Your goal
Look below for the line that has "beside the community". Set down the lines from there through the line that has "Where should I", exactly as written.
[[ Input data open ]]
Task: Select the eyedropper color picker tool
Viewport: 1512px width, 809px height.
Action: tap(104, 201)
[[ Input data closed ]]
[[ Input data open ]]
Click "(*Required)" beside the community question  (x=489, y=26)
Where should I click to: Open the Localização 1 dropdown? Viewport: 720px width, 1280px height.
[[ Input data closed ]]
Your response
Click "(*Required)" beside the community question  (x=489, y=26)
Where should I click to: Open the Localização 1 dropdown? Viewport: 720px width, 1280px height.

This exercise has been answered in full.